A stream-of-consciousness tribute by Kim Williams
All forms of life pass by my window. The street-cool kids heading for a trendy ‘blitz’-feel night-out with the likes of Princess Julia – who I often see tottering past. The ‘crusty’ man and his dog who sit outside Tesco Metro asking for spare change. The hordes as they walk to Victoria Park for a summer festival to be repeatedly rained upon. The cyclists in Critical Mass as they pass by on a Friday night. Mums with small kids heading to the City Farm with excited or crying toddlers.
On Sundays you can’t get a parking space to save your life as the Flower market in Columbia Road gets packed full of foliage-carrying folks.

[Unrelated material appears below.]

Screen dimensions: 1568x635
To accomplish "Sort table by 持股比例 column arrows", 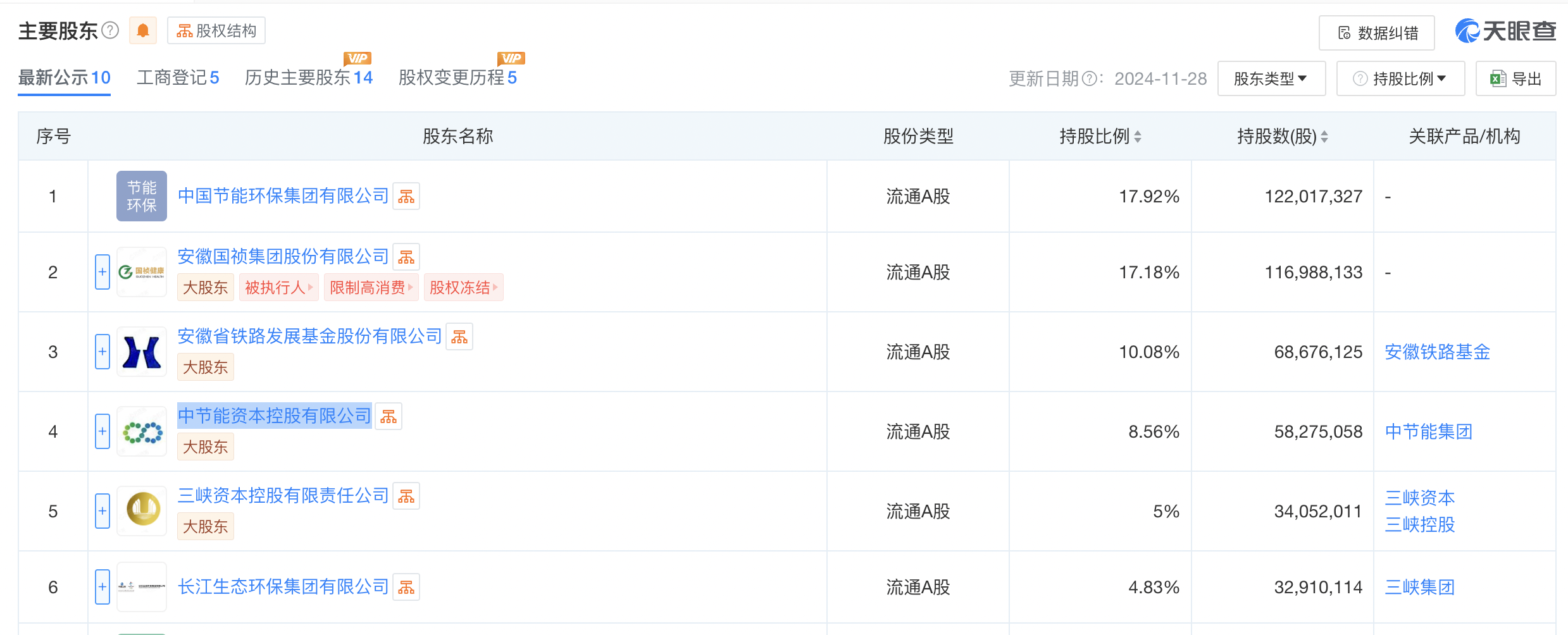I will point(1138,137).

Street artists love my front door, and deposit small pieces of art that are only a step away from sticker ‘flyering’. Periodically gangs of boys fight with each other as Hackney Road seems to be their border line between one tower black and another; kids, grow up! Their antics always make me want to play the West Side Story film score. Hoxton Overground has confirmed that Hackney Road is on the map, and through a small gap in the buildings opposite I can see them coming and going from my roof terrace. I can also see the Bingo in the other direction but it doesn’t interest me.
Every Bonfire night the East London Chapter Hell’s Angel, who’s club house is opposite, host a firework display that would rival any at the Ally Pally. And what about the amazing day they buried a fallen Angel and 2,000 bikes filled up Hackney Road with noise, fumes and spectacle?

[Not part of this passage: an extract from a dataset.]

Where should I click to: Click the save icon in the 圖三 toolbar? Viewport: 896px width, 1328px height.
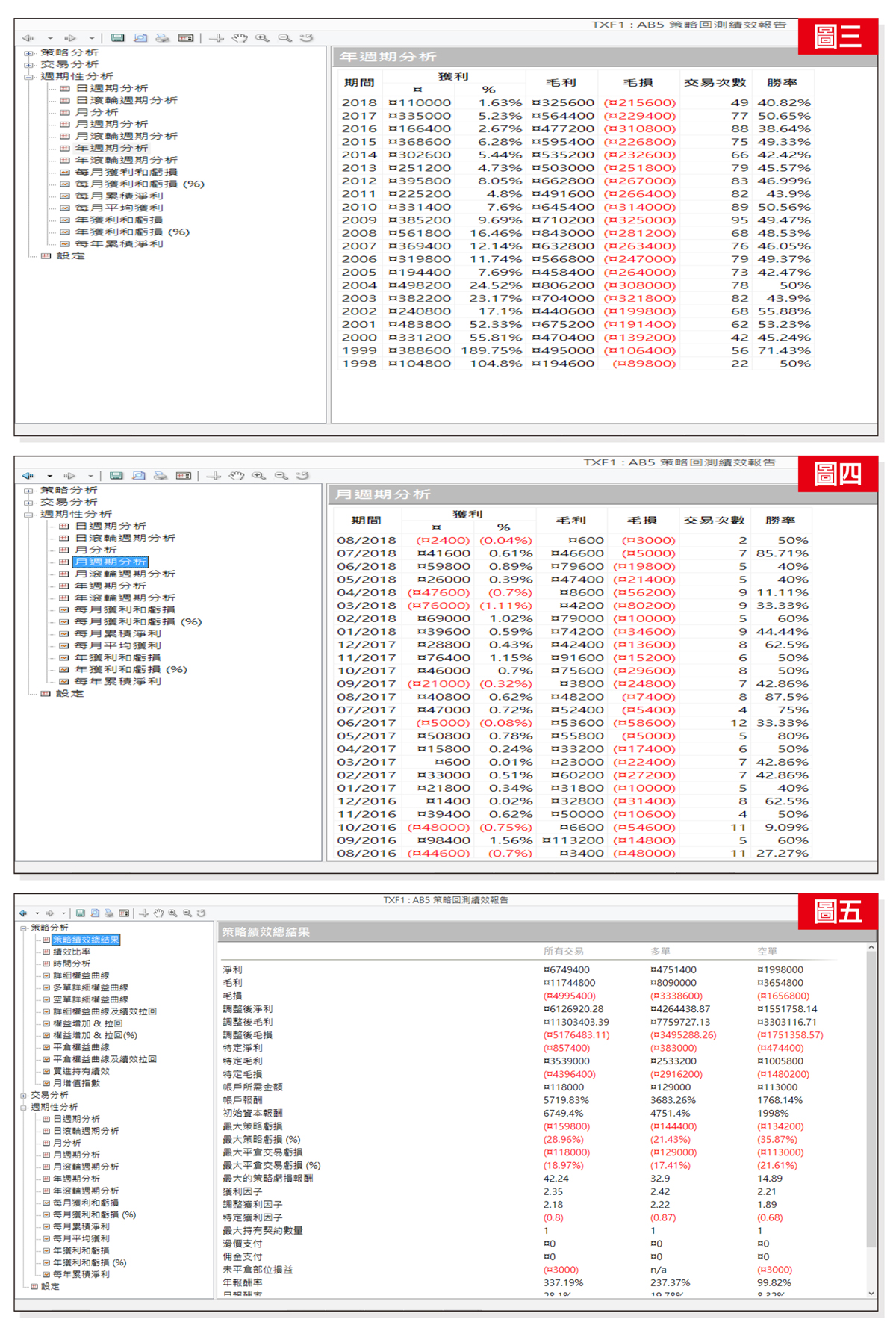pyautogui.click(x=117, y=38)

More than once I have a seen a horse-drawn hearse pass by my window; the police trot by with regularity too. Every ‘flavour’ is available on Hackney Road – the gay Carpenters Arms, Indian take-aways, Oriental supermarkets, tattoo parlours, the Old Axe strip joint and more handbags than Victoria Beckham could fathom. If I walk out my front door with my hand held high – a black Hackney carriage will stop almost immediately. This is their main thoroughfare from Essex, where they all live. Games of cricket or rounders fill me with delight as I watch the kids on the grass opposite; they make me recall my own childhood. Once, a bus was used to carry a failed terrorist bomb. The result? A day-long empty road. ‘Twas on a lovely sunny day too.
The wonderful pungent smell of leather from my neighbour below, a master craftsman. Artists and artisans tucked away everywhere along this road. The Premises rehearsal studios and cafe/bistro, where I once saw Charlotte Church eating a plate of chips. In the summer, when all the windows are open you can hear her repetitive rehearsals. Double Decker buses that stop at the zebra crossing whilst the people on the top deck watch me drinking wine on my terrace. As the folks walk past my place some wave at me as I water my plants. I love Shoreditch. Although my Shoreditch is Hackney Road.
For me, Hackney Road means shouting! Day and night they shout. When manoeuvring a HGV goods lorry, the arguments of lovers, the calling for a loose dog, the name calling of kids, the happy sound of folks saying hello or in drunken revelry. Arguments spill out onto the pavement at the British Lion pub. Pedestrians shout at cars from the zebra crossing as they come around the corner too fast. Cyclists and cars shout at each other. Folks shout hello and goodbye.
I’d like to have the last shout…a big shout out for Shoreditch – woo hoo!
For the past 16 years, Kim has run Club Rub, a fetish club in North London, though she works from her home in Hackney Road. As well, Kim is also a club promoter, and proud Shoreditch resident, having lived in the area for over 15 years.